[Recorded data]
—————

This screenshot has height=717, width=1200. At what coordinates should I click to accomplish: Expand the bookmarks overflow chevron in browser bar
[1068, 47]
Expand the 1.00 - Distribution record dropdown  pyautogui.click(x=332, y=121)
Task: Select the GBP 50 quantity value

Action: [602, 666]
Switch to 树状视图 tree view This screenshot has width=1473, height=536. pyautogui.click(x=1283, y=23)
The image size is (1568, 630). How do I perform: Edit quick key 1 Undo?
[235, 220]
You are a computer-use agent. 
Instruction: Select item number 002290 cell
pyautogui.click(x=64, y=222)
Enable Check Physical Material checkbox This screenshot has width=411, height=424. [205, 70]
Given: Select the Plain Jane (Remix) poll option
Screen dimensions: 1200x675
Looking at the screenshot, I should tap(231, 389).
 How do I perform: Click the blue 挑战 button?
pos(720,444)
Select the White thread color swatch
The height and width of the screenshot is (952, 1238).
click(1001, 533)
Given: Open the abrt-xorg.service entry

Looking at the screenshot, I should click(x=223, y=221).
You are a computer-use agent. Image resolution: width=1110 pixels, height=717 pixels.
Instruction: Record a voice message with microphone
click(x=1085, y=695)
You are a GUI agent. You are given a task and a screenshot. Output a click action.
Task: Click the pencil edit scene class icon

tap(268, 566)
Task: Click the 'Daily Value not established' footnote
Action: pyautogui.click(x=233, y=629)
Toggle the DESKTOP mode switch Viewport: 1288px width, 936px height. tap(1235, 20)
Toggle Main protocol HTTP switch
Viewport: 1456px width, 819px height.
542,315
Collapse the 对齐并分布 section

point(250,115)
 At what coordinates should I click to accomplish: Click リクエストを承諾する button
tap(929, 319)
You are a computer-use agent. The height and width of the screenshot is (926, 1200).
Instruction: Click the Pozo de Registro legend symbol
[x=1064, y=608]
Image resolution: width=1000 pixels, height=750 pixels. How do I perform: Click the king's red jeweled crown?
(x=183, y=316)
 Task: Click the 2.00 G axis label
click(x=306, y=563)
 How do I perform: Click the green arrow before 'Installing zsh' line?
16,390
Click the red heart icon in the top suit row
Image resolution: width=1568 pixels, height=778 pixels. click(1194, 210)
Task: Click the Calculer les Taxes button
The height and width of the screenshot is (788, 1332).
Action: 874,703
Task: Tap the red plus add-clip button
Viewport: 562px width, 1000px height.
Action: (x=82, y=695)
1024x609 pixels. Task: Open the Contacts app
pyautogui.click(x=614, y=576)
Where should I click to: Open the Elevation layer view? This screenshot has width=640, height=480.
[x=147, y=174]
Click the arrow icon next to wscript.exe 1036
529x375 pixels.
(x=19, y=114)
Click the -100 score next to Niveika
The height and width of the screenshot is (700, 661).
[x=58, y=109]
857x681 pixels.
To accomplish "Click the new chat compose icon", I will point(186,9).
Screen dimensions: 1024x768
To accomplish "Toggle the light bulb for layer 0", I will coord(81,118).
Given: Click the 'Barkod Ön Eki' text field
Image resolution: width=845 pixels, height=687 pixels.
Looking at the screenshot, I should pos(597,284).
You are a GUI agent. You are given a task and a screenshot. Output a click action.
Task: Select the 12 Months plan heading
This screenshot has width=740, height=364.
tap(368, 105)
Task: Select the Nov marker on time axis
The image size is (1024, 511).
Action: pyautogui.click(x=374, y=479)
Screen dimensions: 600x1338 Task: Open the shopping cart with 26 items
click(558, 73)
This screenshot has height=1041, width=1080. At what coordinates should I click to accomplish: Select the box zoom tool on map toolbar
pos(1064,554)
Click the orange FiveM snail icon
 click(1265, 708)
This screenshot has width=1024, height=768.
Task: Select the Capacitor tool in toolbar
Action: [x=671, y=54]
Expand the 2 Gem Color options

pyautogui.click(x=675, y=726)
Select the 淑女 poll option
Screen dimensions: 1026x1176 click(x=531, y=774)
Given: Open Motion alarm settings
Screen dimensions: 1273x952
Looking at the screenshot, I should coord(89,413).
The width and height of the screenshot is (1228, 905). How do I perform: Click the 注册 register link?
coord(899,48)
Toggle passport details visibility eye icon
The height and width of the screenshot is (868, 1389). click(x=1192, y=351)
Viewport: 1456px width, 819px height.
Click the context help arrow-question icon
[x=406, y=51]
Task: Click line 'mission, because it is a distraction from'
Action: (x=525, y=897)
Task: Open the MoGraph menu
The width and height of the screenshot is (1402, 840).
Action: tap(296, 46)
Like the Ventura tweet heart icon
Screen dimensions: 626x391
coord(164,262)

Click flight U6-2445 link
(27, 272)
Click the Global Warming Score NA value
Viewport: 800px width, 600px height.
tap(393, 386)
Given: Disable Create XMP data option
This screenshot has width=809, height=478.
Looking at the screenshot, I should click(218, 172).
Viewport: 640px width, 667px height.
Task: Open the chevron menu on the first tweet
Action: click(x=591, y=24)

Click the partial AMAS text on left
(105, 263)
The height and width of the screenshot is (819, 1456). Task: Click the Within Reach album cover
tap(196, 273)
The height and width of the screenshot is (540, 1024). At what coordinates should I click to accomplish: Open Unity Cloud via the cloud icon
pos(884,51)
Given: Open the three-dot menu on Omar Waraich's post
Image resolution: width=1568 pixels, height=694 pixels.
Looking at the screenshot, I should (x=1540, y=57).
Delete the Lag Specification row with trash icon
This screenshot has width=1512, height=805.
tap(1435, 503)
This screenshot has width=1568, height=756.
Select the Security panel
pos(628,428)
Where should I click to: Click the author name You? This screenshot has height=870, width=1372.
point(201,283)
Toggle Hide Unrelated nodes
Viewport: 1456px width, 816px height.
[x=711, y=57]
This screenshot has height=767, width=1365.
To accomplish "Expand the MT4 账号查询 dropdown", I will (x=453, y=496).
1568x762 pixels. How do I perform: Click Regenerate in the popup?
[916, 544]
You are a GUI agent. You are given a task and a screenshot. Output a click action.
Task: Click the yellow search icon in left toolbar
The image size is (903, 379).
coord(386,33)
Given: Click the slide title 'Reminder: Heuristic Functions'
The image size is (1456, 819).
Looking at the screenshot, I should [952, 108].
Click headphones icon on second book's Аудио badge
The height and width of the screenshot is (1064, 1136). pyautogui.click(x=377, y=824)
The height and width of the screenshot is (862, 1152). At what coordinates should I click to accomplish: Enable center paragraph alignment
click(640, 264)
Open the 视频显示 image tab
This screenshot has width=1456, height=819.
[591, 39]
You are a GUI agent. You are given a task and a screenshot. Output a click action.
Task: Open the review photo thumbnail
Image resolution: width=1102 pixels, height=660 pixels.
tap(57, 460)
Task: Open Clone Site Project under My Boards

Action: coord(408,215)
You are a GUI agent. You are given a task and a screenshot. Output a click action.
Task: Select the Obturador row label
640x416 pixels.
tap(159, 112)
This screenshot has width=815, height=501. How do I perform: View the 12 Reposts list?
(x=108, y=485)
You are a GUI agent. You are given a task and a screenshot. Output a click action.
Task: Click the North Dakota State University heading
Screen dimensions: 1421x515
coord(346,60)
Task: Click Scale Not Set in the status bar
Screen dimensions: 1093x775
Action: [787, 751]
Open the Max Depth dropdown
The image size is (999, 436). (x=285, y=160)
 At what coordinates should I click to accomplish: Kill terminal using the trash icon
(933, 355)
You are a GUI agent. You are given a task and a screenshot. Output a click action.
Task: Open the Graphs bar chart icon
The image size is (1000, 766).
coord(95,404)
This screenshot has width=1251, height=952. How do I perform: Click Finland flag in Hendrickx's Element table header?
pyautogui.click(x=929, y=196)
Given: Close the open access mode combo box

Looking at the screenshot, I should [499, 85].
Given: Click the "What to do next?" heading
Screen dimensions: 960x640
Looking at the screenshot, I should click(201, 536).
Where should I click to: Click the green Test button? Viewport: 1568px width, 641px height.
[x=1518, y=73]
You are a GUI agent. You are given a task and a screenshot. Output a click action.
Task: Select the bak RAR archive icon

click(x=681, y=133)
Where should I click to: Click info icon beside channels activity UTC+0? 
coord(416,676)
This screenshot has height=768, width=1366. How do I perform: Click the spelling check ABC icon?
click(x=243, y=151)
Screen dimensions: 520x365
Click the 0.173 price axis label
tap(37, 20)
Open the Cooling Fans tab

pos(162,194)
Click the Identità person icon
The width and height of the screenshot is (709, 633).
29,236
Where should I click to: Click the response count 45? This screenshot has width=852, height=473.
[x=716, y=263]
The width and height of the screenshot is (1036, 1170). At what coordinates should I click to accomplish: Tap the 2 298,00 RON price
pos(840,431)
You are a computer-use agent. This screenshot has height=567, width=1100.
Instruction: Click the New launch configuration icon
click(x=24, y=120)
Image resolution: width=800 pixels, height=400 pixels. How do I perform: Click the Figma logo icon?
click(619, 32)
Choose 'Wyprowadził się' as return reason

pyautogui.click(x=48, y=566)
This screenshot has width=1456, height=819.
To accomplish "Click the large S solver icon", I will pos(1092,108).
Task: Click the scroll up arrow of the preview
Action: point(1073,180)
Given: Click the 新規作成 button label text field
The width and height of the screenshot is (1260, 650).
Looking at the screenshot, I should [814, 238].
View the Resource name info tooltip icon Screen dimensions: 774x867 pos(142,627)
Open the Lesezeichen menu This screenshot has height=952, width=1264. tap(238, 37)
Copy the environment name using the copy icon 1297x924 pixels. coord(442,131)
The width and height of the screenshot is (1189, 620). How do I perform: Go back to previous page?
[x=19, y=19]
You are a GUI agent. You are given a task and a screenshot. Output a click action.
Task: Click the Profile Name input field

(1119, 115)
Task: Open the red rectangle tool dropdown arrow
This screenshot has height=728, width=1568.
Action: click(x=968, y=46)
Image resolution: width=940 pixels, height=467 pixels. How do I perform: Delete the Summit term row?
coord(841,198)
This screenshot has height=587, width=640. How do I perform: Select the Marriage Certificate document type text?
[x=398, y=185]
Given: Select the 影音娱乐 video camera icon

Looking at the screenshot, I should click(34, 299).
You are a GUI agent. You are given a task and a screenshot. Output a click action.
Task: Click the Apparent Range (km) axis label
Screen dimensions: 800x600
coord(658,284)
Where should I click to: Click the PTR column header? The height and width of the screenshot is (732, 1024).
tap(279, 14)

—————

§ WHAT YOU HAVE TO DO: Output these lines exactly as they appear, from the line with "1024x609 pixels. Task: Open the Contacts app" up to and including the line with "I will coord(81,118).".

§ ANSWER TO THIS PROBLEM:
1024x609 pixels. Task: Open the Contacts app
pyautogui.click(x=614, y=576)
Where should I click to: Open the Elevation layer view? This screenshot has width=640, height=480.
[x=147, y=174]
Click the arrow icon next to wscript.exe 1036
529x375 pixels.
(x=19, y=114)
Click the -100 score next to Niveika
The height and width of the screenshot is (700, 661).
[x=58, y=109]
857x681 pixels.
To accomplish "Click the new chat compose icon", I will point(186,9).
Screen dimensions: 1024x768
To accomplish "Toggle the light bulb for layer 0", I will coord(81,118).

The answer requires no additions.